Certes, Vans a son identité « skate » mais ses modèles les plus connus ne sont pas uniquement des chaussures de skate. Aujourd’hui, qu’est-ce qui te semble le plus important : concevoir des paires qui vont parler aux skates et ainsi rester fidèle à l’identité de Vans ou concevoir des paires que n’importe qui peut porter au quotidien ?

Chacune de nos catégories se focalise sur des profils différents. Dans la catégorie skate, notre souci est de répondre aux besoins du skateboard moderne, donc il s’agit d’atténuer les chocs, d’assurer une certaine durabilité, etc. Pour ce qui est de nos lignes de classiques, on essaie de les rendre un peu plus folles, de changer quelques éléments pour qu’elles restent excitantes. Puis il y a une autre ligne lifestyle dans laquelle on essaie d’oublier un peu toutes les règles pour juste se fier à notre instinct, à ce qui nous semble bon. C’est beaucoup plus expérimental, moins conditionné par l’histoire de la marque, tout en restant pensé pour le consommateur : il faut toujours que ça soit fonctionnel et que les gens se plaisent à les porter.

Pour ce qui est du footwear design, quels challenges une marque comme Vans doit-elle relever ?

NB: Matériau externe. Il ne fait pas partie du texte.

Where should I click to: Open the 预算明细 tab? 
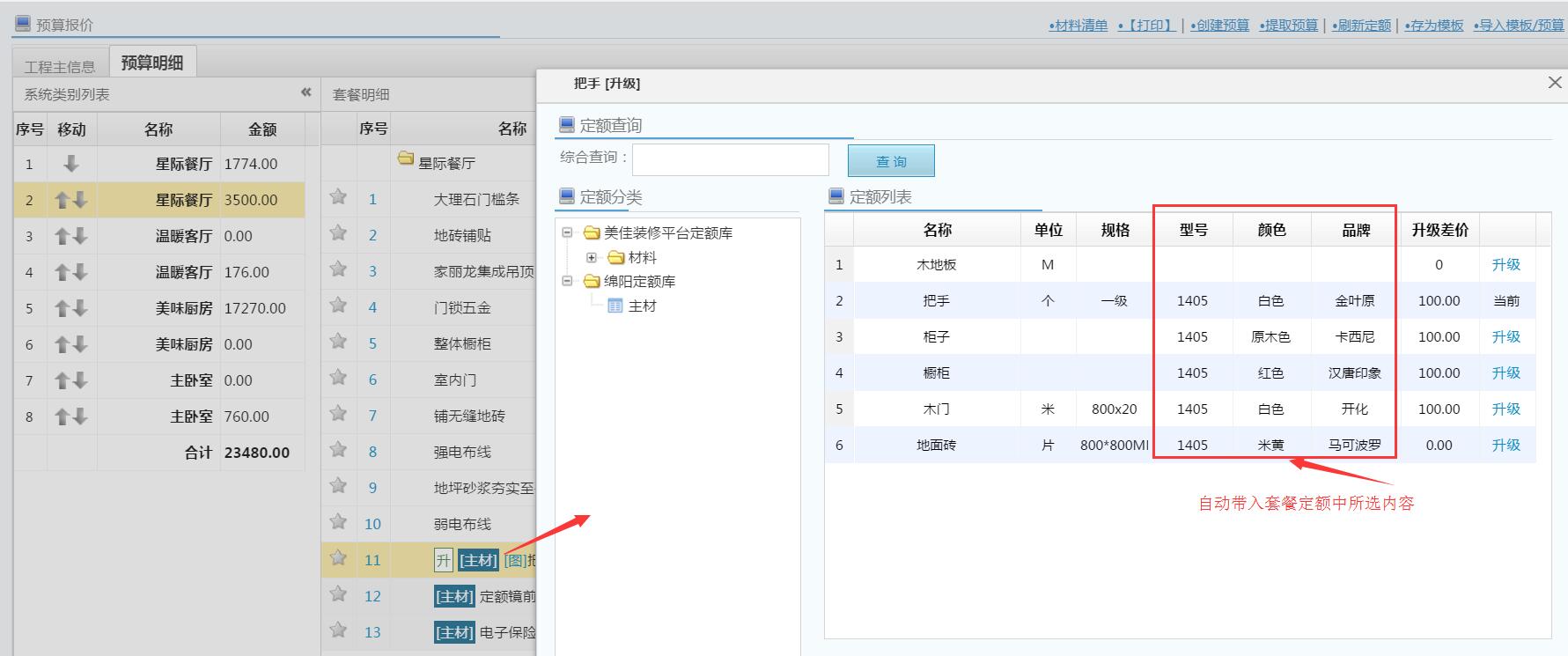[152, 63]
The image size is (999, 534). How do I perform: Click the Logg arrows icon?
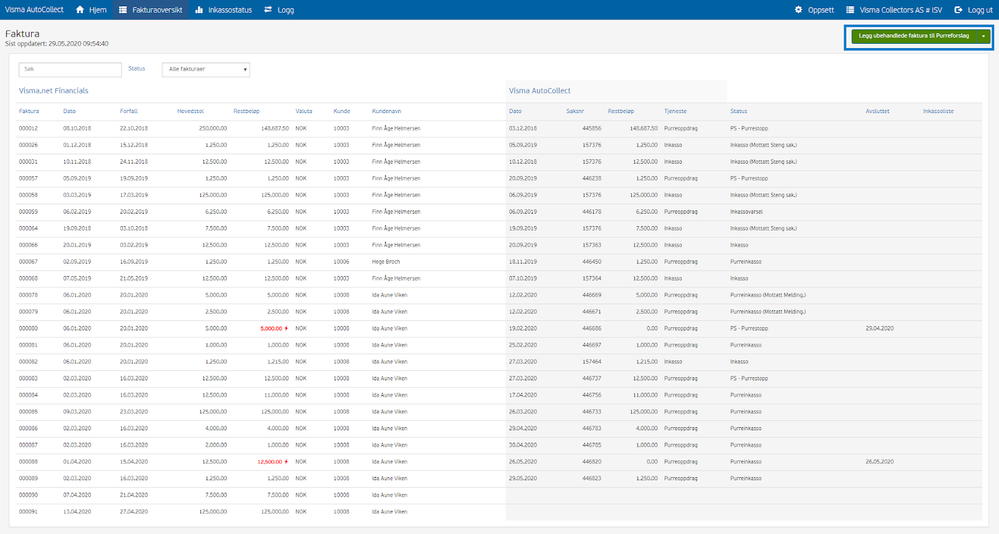click(x=268, y=10)
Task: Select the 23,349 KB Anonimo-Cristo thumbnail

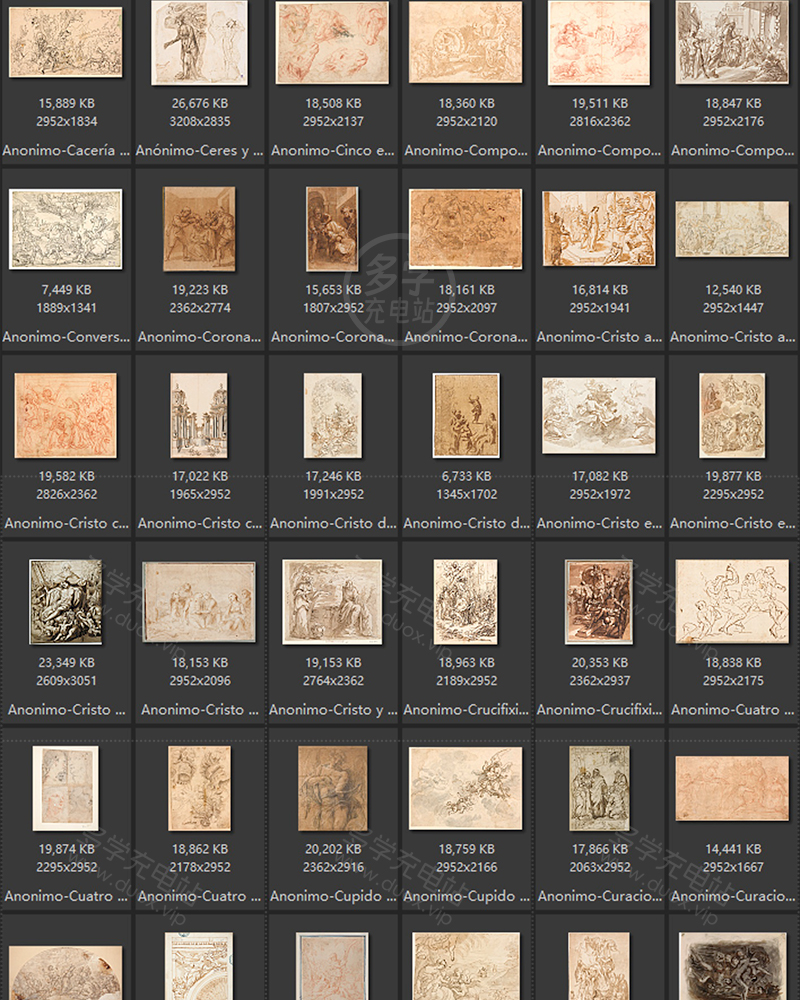Action: coord(66,601)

Il y a beaucoup de challenges et comme j’ai pu le dire plutôt, chaque catégorie a ses propres challenges selon les profils à qui elle s’adresse. La ligne skate est pour les skateurs, la ligne snowboard est pour les snowboarders, etc. Du côté de la mode et du lifestyle, l’idée est de faire dans l’inattendu. On passe à travers tout le processus de design, c’est assez long, on lance plein d’idées en l’air qui sont parfois surprenantes, parfois décapantes, et si ça nous semble bien, il se pourrait bien que ces idées se concrétisent.